By way of clearing away of side-issue: I'm not an admirer of Elon Musk. He is the epitome of the faux-entrepreneur who makes his money on connections rather than real savvy or productivity.  He has sometimes seemed like Donald Trump, but with a high-tech gloss (I mean of course the Trump of casinos and a television show, before his descent into politics, where his role has been something far worse.)

But Musk aside: what is the significance of Space-X?

My answer: it marks a stage in the privatization of space travel. We have passed the 'hero stage' of astronauts. Much of what they do -- replacing old satellites with new ones, running experiments where zero-grav is important -- has become a more-or-less routine matter. Yes, the science of those experiments can be cutting edge, but the heroes stay on the ground. The astronauts are important for laboratory maintenance. Or, sometimes, their bodies ARE the experiment, and they are lab mice.

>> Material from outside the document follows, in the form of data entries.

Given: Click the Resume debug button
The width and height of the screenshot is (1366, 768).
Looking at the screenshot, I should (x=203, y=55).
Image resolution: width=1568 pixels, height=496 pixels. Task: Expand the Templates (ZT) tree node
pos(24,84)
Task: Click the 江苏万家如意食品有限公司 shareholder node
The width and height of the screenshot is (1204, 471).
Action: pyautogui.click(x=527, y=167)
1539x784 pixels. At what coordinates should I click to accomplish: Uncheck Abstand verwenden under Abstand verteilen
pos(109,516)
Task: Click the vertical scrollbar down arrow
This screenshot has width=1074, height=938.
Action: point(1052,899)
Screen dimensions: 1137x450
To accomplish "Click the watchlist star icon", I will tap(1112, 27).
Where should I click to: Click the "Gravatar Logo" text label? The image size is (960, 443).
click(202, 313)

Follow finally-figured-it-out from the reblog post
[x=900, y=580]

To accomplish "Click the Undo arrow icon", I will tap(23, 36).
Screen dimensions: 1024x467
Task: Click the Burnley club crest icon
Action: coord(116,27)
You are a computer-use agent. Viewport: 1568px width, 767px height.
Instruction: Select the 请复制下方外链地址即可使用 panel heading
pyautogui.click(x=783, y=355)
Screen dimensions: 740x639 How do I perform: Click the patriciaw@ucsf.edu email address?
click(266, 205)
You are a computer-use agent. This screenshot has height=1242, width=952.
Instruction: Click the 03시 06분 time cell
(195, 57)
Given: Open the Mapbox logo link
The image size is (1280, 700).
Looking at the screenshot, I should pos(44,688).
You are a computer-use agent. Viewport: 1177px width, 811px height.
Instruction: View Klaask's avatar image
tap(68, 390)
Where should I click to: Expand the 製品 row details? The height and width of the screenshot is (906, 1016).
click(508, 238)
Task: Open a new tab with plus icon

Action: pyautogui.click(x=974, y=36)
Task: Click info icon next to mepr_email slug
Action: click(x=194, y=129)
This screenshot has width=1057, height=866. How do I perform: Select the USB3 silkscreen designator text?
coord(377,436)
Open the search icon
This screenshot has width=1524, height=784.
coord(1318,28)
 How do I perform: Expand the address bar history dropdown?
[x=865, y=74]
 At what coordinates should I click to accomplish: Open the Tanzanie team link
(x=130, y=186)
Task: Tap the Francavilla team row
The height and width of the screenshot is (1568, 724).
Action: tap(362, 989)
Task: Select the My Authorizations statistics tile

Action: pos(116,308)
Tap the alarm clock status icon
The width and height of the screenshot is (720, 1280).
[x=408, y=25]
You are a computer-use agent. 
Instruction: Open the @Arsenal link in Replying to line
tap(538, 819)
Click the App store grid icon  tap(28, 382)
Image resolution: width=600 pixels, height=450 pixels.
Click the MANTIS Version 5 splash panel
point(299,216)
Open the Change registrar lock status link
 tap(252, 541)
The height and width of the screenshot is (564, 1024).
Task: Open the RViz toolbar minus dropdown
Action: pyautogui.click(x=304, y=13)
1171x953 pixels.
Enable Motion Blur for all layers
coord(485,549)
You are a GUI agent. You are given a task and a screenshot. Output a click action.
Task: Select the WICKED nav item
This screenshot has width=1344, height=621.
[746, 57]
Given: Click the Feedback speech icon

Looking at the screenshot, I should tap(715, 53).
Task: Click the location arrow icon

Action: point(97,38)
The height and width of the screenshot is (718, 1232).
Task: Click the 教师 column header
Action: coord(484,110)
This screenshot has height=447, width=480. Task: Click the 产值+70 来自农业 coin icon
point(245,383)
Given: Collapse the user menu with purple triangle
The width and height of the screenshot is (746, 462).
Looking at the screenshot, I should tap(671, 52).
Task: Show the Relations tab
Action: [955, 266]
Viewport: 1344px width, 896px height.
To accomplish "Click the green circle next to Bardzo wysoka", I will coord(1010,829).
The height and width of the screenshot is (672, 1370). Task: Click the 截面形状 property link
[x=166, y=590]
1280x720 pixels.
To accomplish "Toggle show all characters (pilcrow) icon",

As space flight becomes routine, it will be privatized. The stuff the governments of the world will want to keep to themselves are and will be the high-prestige stuff. The 'final frontier' stuff.  The governments will want to put their various national flags on Mars, and they'll want to keep Musk at an arm's length from that.

The moon?Ah, when the moon is reached again, operations like Space-X will reach it.

And what is that image at the top of the page?

That's the famous "stairway to heaven," of course.